Likely To Lose Official Credentials
Ouyang Kun, founder of the World Luxury Association.
The Beijing Administration for Industry and Commerce announced this week that it plans to revoke the license of the World Luxury Association (WLA) due to fake registration materials, reports the Chinese newspaper Beijing Youth Daily. The WLA has been identified as ashanzhai (山寨), a word originally meaning “mountain village” that now roughly translates to “knockoff.” Since its release, the news has become a hot topic of discussion on Weibo and has been reposted by China’s major state-run media outlets Xinhua and China Daily.

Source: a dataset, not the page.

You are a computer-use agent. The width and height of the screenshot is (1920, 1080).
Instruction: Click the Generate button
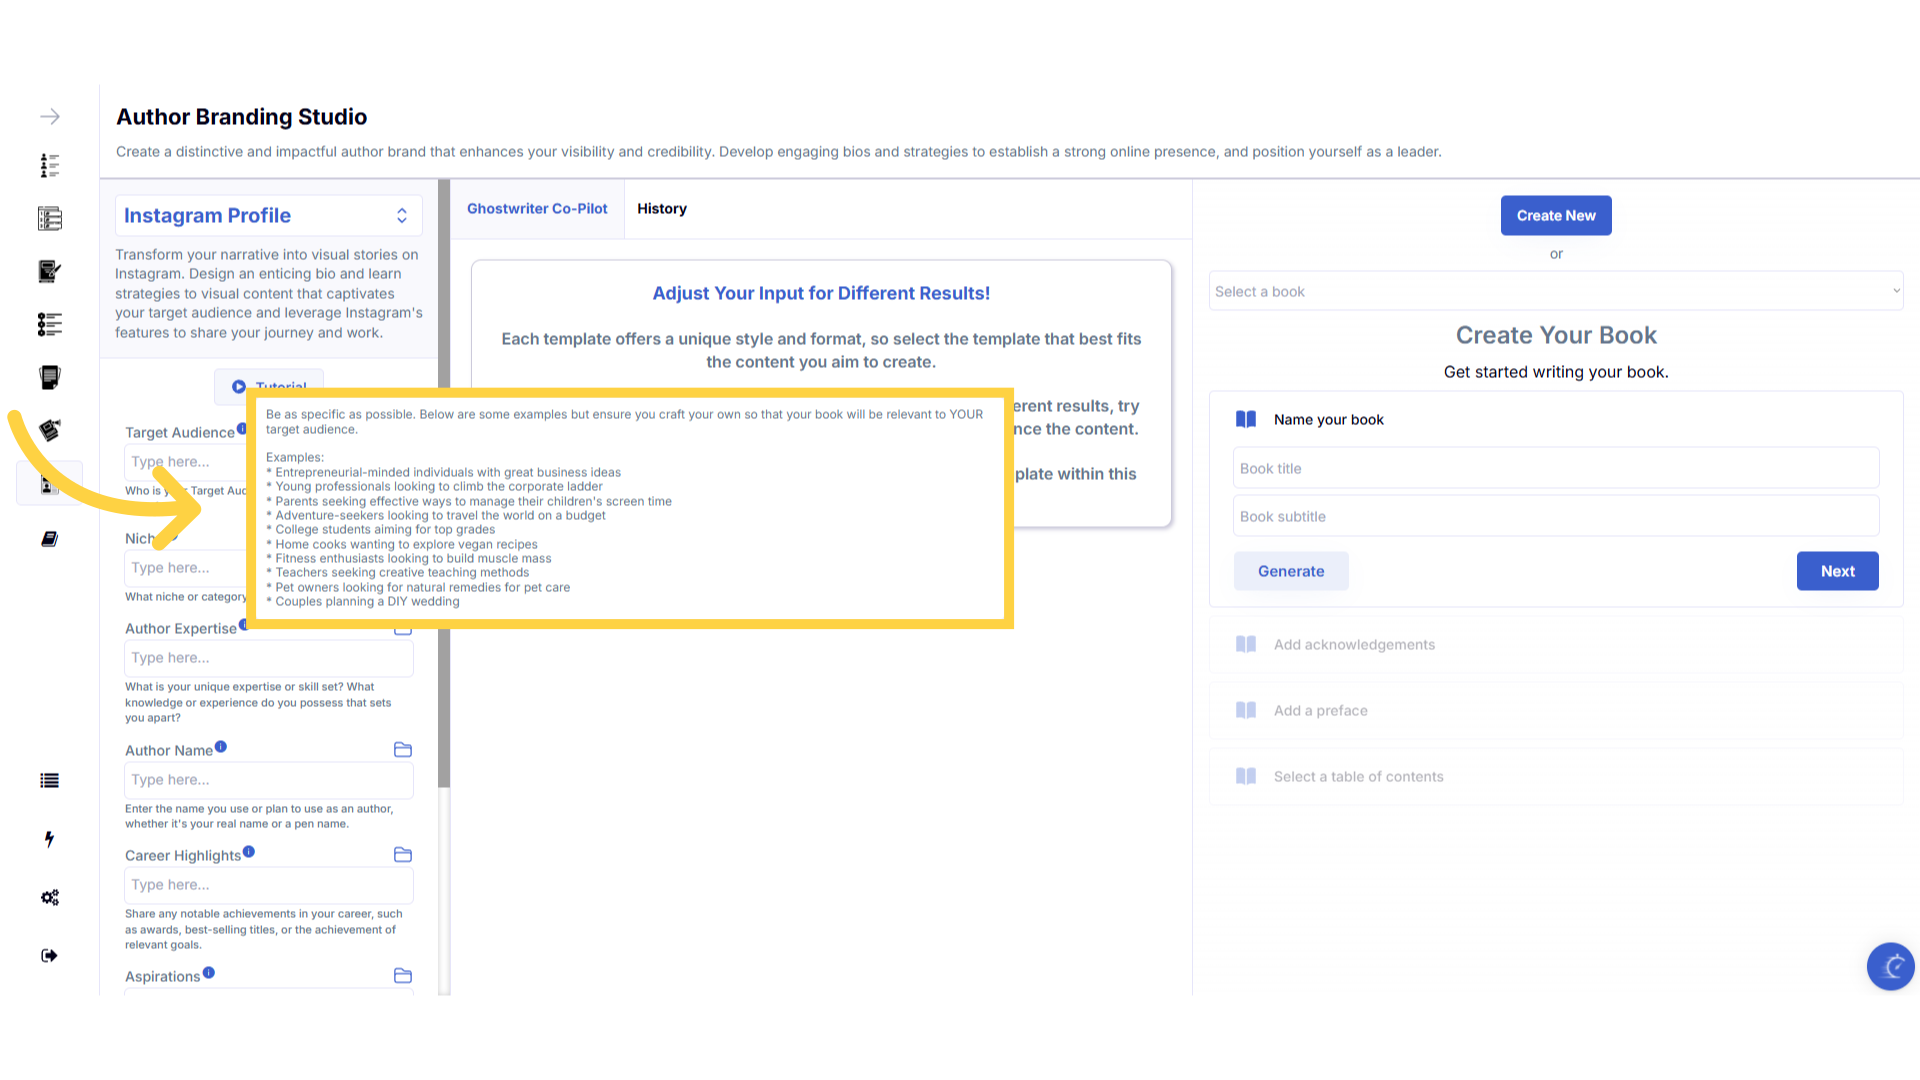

According to the report, the head of the administration is expected to announce the revocation of the organization’s license by July 6. According to the newspaper reporter, WLA founder Ouyang Kun did not show up at a hearing held last Wednesday on the matter, but was rather represented by his lawyer. The investigators said that Ouyang Kun tried to fabricate several reasons to delay the investigation, and set up obstacles for evidence collection. Although the administration has announced that it plans to revoke the WLA’s license, the company’s lawyer has denied all wrongdoings and has requested to dismiss the case.
Ouyang Kun’s extremely humble Weibo cover photo. (Ouyang Kun/Weibo)
The article states that the WLA’s corporate registration address shows that it is located at a residential address in Beijing’s Dongcheng district, but building owners say that they never signed any rental agreement with the company. The reporter also discovered that the company’s legal representative is not Ouyang Kun, but an unspecified person in possession of a British passport who has also avoided investigation procedures. Investigators have expressed doubt about the authenticity of this unnamed person’s handwriting, stating that multiple copies of the signatures look very different.
Followed by 242,686 fans, Kun’s Weibo account is still active at the time of posting. On his Weibo, he claims to be the Chief Representative of the WLA’s China office and Secretary of the China Luxury Trade Commission.
Claiming itself as a non-profit organization with headquarters in New York on its website, the WLA released a report on “the top 100 global luxury brands” last year, but its credibility was called into question by media outlets such a Sina, which referred to many of the brands listed as second-tier. Since its release, the report had stirred public doubts about the institution’s integrity, with many industry insiders and media believing it to be fraudulent. In March, CCTV reported that the company’s operations were rife with fraud, and both its clients and formal staff disclosed fraudulent activities surrounding its organization of events and exhibitions. According to Sina, reporters tried repeatedly calling the phone number listed for WLA’s headquarters in New York day and night, but have always received an answering machine. Netizens also found that the institution is not officially listed as a United States non-profit organization.
Now that China has become the luxury sector’s largest market in the world, we have seen many luxury-associated organizations spring up. As China’s luxury industry is still in its infancy, luxury brands, retailers, and consumers must be cautions before putting trust in a luxury-related organization without first conducting proper research.